------ Document text ------
Nearby, a young dude in a ball cap, maybe 25, reacts to the onstage presence of Larry Carlton—the Grammy-winning guitarist and Dan collaborator, whose tight, flared pants are the male musicians' only concession to sexuality—like he's 90 minutes into a mescaline dose fit for two. On hearing the first notes of "Aja," he stares at his hands and begins shaking. "OH, YEAH," he screams, rising from his seat. "OH, YEAH!" As the song reaches its great pasture in which the players will solo, I can hear him begging from the edge of delirium: "GIVE IT TO LARRY!"
------ Data rows ------
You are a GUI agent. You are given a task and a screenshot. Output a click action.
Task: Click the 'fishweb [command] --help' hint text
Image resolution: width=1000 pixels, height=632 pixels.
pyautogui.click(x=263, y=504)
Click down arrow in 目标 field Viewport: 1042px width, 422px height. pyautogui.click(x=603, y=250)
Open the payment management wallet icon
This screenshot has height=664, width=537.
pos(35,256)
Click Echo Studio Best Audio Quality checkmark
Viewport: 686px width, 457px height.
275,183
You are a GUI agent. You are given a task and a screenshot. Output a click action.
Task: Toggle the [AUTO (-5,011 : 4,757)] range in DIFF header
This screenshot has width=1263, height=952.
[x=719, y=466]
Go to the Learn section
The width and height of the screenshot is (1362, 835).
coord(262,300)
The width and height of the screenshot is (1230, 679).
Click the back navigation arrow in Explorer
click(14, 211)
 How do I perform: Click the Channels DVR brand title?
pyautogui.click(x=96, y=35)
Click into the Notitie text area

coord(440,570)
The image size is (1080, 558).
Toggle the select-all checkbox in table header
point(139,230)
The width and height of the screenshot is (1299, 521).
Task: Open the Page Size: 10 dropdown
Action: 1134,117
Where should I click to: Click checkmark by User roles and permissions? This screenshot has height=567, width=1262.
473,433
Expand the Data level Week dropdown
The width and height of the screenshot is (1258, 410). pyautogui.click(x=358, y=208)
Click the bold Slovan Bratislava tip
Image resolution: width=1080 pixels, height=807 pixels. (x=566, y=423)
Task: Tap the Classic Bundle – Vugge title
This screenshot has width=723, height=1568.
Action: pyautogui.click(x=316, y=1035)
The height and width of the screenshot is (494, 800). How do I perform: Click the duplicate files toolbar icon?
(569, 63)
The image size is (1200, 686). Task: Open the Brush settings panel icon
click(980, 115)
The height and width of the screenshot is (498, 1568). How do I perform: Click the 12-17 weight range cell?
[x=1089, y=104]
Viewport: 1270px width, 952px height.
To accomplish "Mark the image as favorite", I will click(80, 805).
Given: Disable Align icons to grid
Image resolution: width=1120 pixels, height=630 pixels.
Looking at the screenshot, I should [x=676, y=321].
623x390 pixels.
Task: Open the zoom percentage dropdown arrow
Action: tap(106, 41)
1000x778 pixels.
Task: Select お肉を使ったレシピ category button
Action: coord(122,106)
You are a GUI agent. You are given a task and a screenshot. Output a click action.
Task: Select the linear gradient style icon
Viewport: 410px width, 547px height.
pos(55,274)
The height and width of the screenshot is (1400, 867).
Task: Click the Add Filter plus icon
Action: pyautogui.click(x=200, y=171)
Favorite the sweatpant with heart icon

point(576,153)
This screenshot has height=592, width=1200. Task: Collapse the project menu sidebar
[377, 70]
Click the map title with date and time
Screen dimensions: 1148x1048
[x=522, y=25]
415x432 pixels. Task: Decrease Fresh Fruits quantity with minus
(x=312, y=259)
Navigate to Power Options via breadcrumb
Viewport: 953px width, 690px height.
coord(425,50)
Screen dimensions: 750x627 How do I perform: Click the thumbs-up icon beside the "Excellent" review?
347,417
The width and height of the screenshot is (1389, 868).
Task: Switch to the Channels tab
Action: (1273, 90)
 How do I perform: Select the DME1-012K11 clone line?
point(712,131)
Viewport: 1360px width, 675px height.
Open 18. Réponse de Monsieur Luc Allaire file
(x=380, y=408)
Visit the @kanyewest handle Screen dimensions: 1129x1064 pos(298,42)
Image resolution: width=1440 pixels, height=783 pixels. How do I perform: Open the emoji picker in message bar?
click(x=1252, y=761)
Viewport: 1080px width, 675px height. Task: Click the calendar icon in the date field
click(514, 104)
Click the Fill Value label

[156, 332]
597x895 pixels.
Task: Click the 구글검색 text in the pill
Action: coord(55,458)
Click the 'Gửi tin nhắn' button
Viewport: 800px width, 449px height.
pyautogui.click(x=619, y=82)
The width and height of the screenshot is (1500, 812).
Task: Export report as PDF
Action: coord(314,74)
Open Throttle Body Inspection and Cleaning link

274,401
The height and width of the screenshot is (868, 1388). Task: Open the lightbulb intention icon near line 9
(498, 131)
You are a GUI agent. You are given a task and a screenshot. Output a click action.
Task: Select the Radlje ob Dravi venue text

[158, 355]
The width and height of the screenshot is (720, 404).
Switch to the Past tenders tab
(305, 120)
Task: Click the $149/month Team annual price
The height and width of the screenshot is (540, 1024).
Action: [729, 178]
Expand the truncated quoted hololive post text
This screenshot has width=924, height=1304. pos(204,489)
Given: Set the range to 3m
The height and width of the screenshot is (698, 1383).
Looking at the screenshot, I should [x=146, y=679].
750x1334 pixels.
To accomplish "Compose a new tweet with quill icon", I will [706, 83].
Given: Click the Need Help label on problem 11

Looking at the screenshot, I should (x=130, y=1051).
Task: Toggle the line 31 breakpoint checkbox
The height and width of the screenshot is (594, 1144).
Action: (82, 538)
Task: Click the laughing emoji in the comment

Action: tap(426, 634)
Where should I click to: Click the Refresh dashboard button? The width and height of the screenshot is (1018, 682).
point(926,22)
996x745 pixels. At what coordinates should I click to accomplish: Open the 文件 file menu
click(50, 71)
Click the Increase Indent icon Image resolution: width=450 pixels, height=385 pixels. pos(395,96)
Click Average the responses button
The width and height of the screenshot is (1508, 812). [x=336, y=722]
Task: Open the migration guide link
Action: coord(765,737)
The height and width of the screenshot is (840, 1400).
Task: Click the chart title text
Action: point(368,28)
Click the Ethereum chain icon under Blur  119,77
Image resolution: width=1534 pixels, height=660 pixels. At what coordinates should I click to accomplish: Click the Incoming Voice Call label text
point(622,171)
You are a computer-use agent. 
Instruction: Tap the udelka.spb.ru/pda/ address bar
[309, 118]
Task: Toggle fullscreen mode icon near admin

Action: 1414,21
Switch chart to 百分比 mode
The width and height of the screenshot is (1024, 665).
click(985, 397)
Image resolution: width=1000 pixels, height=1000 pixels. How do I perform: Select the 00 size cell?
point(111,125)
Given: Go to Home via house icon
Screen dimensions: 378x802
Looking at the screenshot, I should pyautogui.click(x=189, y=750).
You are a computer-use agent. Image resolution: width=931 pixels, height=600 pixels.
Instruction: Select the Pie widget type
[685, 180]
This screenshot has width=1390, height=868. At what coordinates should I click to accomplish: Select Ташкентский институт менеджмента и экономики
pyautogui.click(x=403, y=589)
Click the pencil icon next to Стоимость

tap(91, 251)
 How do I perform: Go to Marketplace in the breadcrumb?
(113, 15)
------
The tasks:
(A) In the concert excerpt, the opening notes of which song make the young man in the ball cap stare at his hands and start shaking?
(B) Carry on the concert excerpt from its last line, the young man's shout "GIVE IT TO LARRY!"
The records are separate material, unrelated to the concert excerpt.

Results of the tasks:
(A) "Aja."

(B)
Steely Dan is in the midst of an eight-show run here; the following night's show is dedicated to Internet requests. Apparently, enough demands have come in for each track from 1977's Aja that the band plays it top-down, followed by a smattering of hits comparable to Friday's post–Royal Scam set. Aja is a pivotal album in Steely Dan's catalog—maybe their most famous, maybe their most innovative, not necessarily their best. Early Steely Dan songs, despite expert handling, have a rootsy, approachable quality to them. Not folk music, exactly, but something closer to folk than what they arrived at on Aja: ass-puckering precision, sweatless funk, soul music forged in Los Angeles labs. At the same time, Fagen, whose lyrics had always been cynical, started to sound just a little sympathetic. If there's one incandescent character in Steely Dan's lyrics, it's the alcoholic saxophonist spiraling through darkness on "Deacon Blues": "I cried when I wrote this song/Sue me if I play too long"—a sob story that I sometimes actually sob at.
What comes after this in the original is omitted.